Primidi 21 Vendémiaire de l’An CCXV.
Jour du Chanvre et Journée Fleurs, en Lune croissante et descendante,
sous le signe de la Balance en son 2ème décan.
Ce jour, le Soleil s’est levé à 8h07.
Par les temps qui courent, une alternative vieille comme l’humanité est à nouveau à l’ordre du jour : faut-il vivre debout ou couché ?
Fallait-il se lever et proclamer haut et fort que Dreyfuss était l’innocente victime d’une machination infâme – au risque de prendre des coups de la part de ceux se satisfaisant, pour des raisons bien peu glorieuses, d’une telle culpabilité ? Ou fallait-il signer les accords de Munich et rentrer au pays en affectant de croire que la paix avait ainsi été sauvée – le chancelier Hitler n’étant pas un homme aussi dangereux que les oiseaux de mauvaise augure le proclamaient…
En réalité le choix n’existe pas, car l’Histoire donne toujours tort à ceux pour qui se tenir debout est une posture réclamant un trop grand effort, et qui préfèrent donc rendre les armes à l’avance. Se coucher devant un adversaire, c’est l’encourager à reprendre la marche en avant de ses exigences, c’est se condamner à se faire alors écraser.
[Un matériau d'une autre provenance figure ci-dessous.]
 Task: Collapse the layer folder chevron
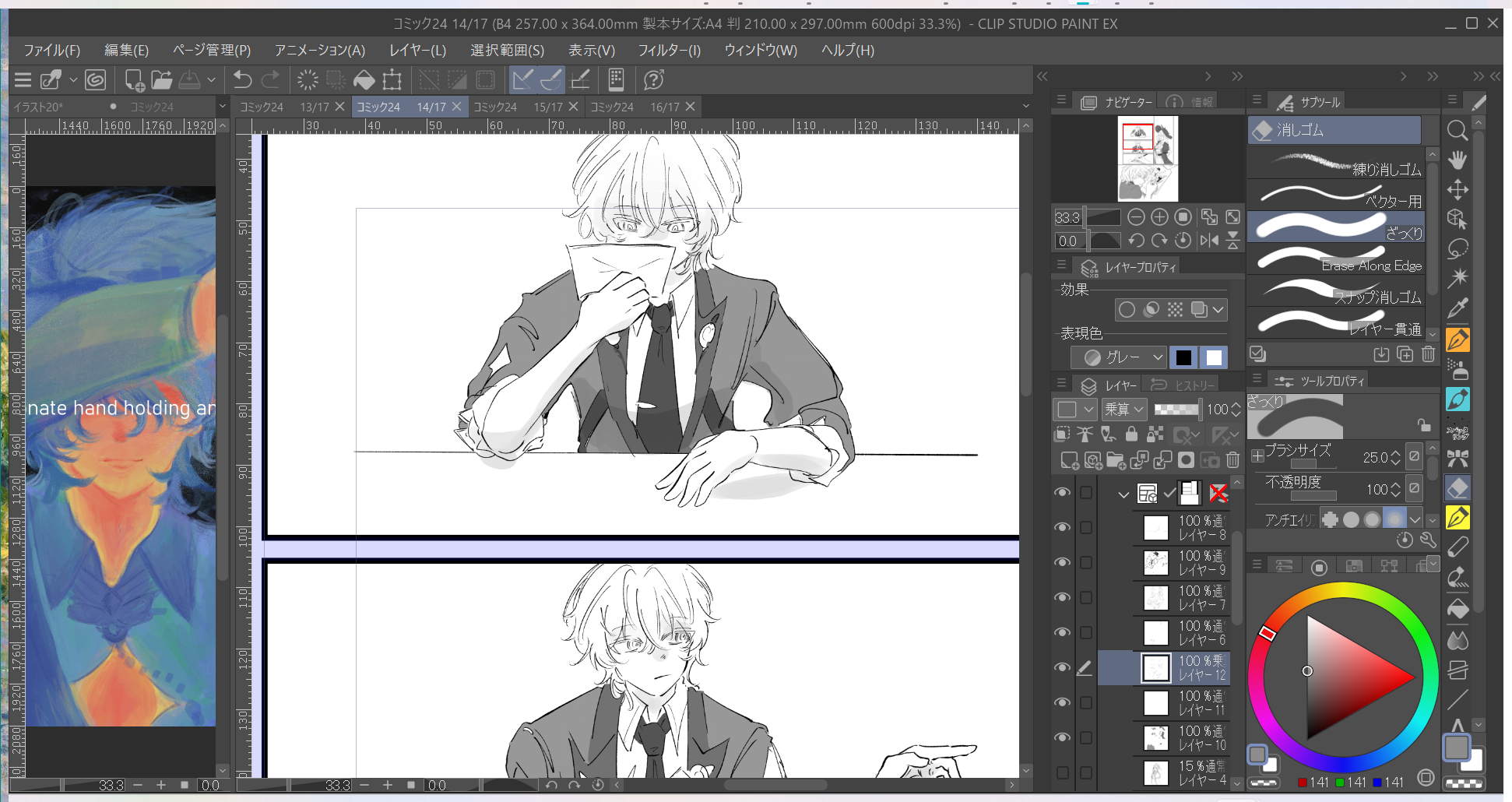pyautogui.click(x=1123, y=494)
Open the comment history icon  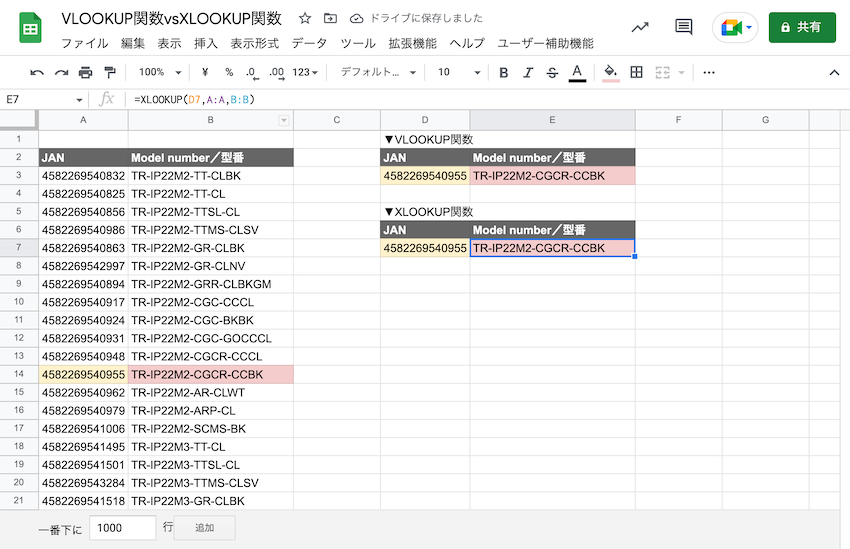tap(684, 27)
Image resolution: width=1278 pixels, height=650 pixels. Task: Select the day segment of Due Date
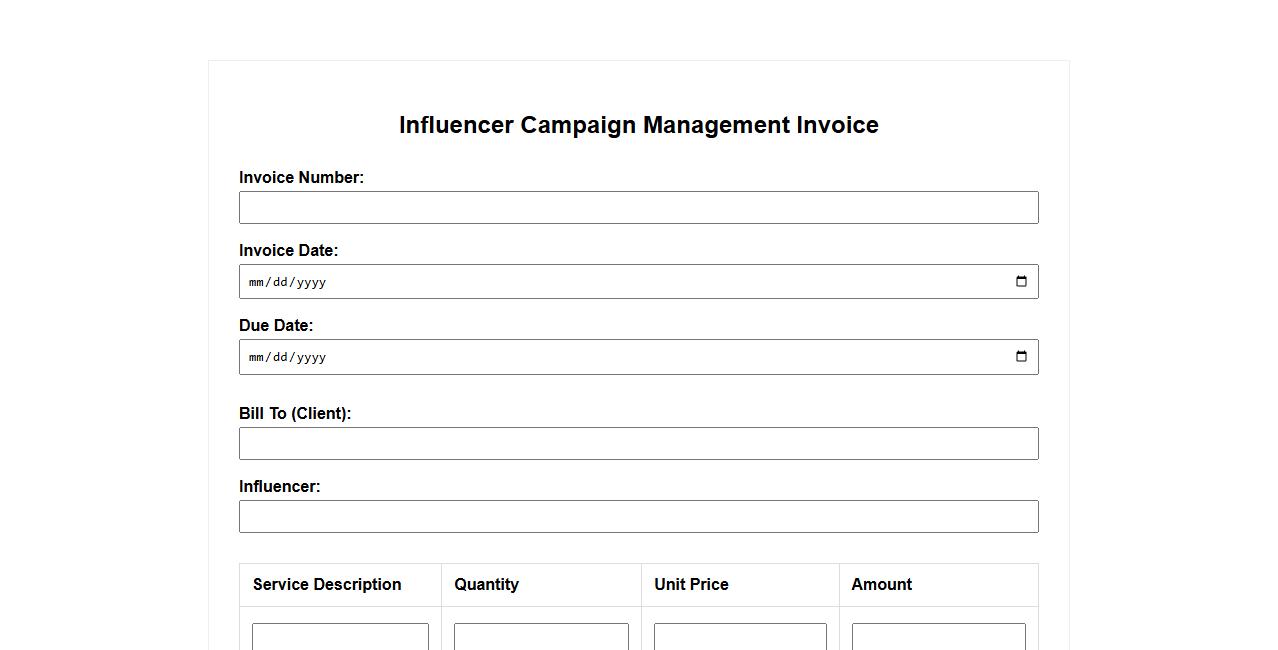pyautogui.click(x=280, y=358)
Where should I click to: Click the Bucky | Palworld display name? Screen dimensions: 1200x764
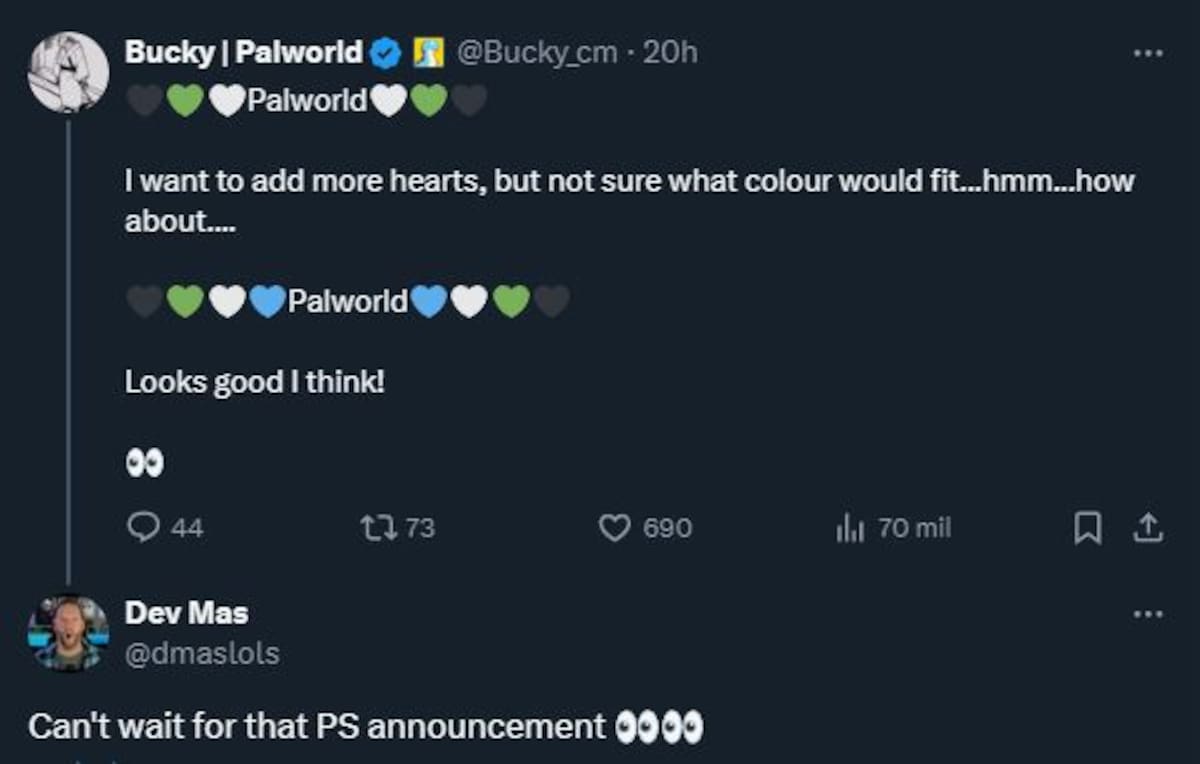pyautogui.click(x=244, y=53)
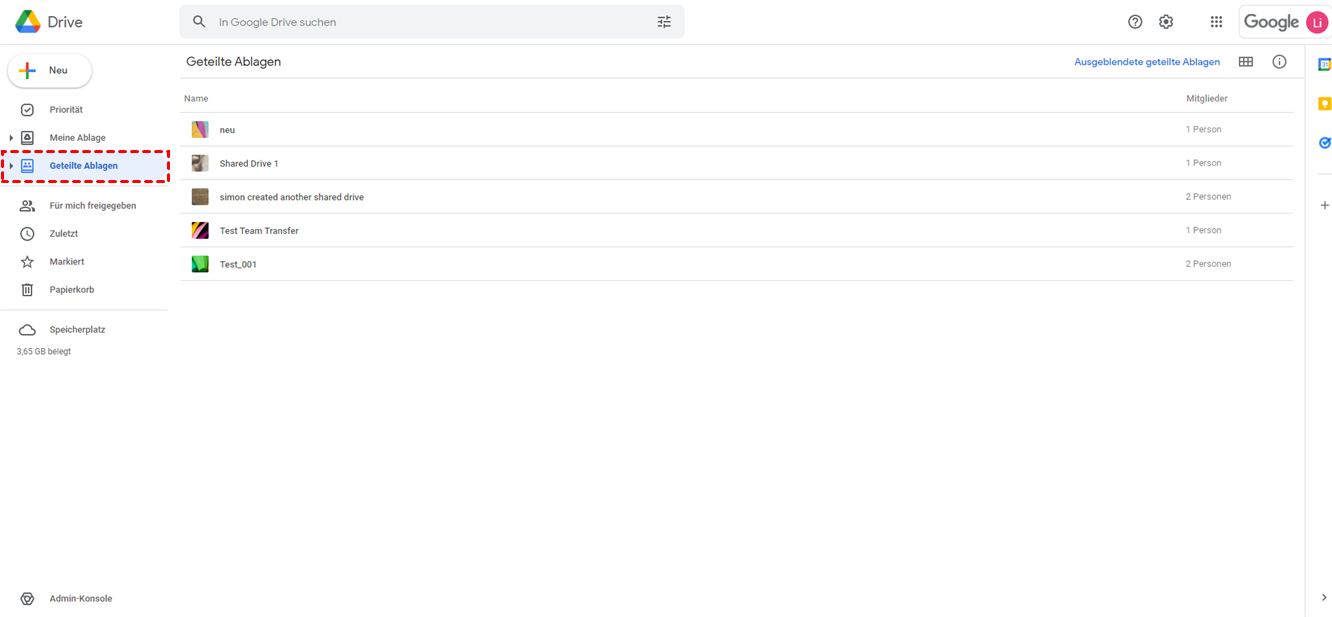Show details info panel
The image size is (1332, 617).
1279,62
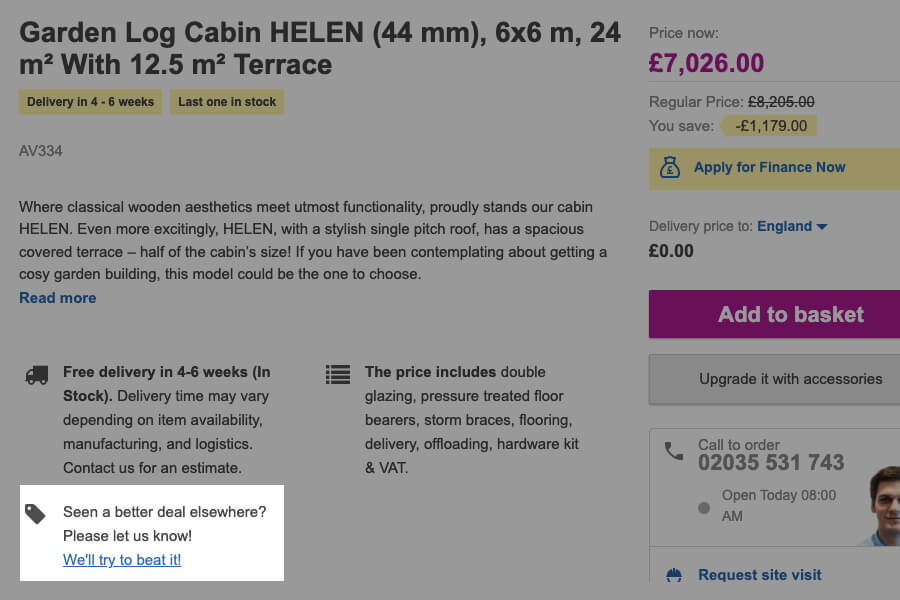Open the Request site visit link
This screenshot has height=600, width=900.
760,575
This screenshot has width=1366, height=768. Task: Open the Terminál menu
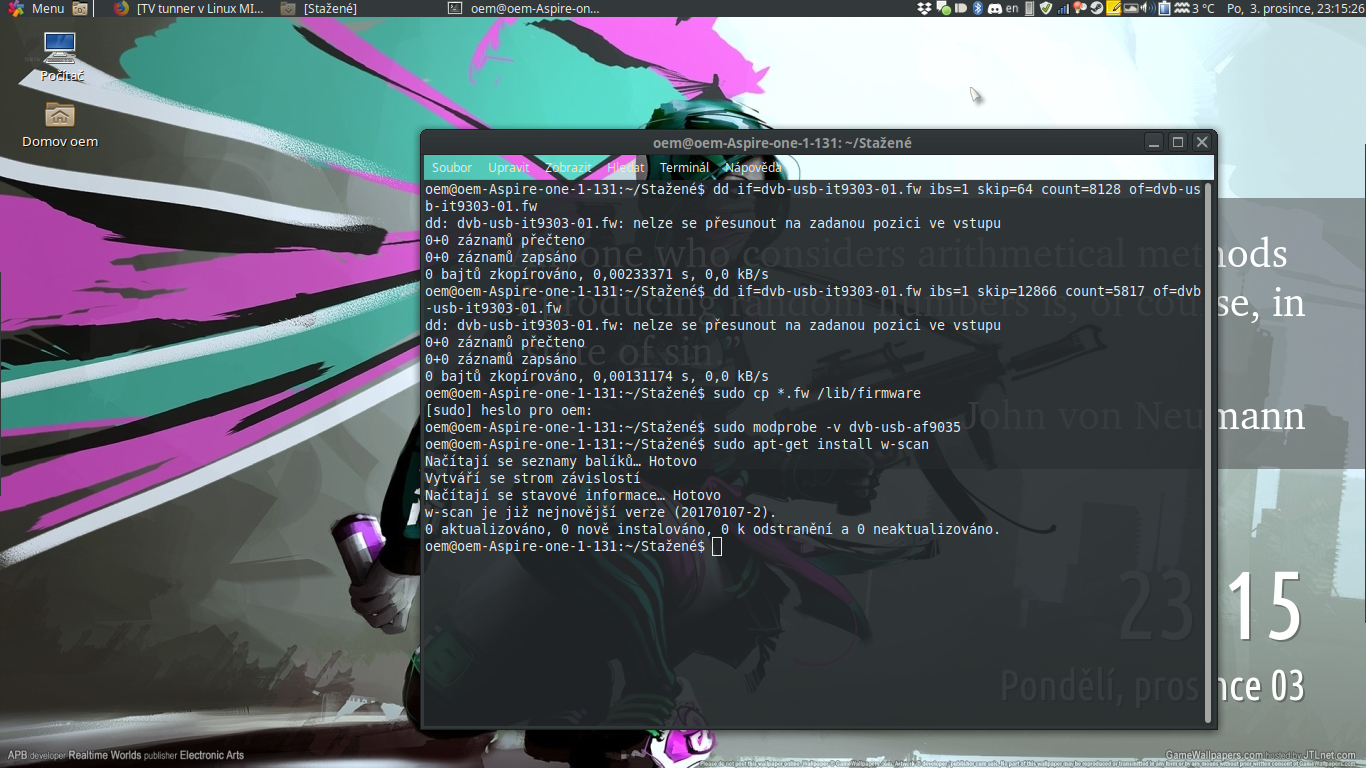[684, 168]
Par les temps qui courent, dans un monde où tout se vaut et où hausser le ton passe pour un incongruité, l’Occident a pris la fâcheuse habitude de se taire et de vivre couché – au nom d’un prétendu respect de la « différence », de la sensibilité et des croyances de chacun… puisque c’est ainsi que l’on désigne désormais les exigences liberticides et le fascisme intellectuel d’une poignée de barbares qui déshonorent leur propre communauté.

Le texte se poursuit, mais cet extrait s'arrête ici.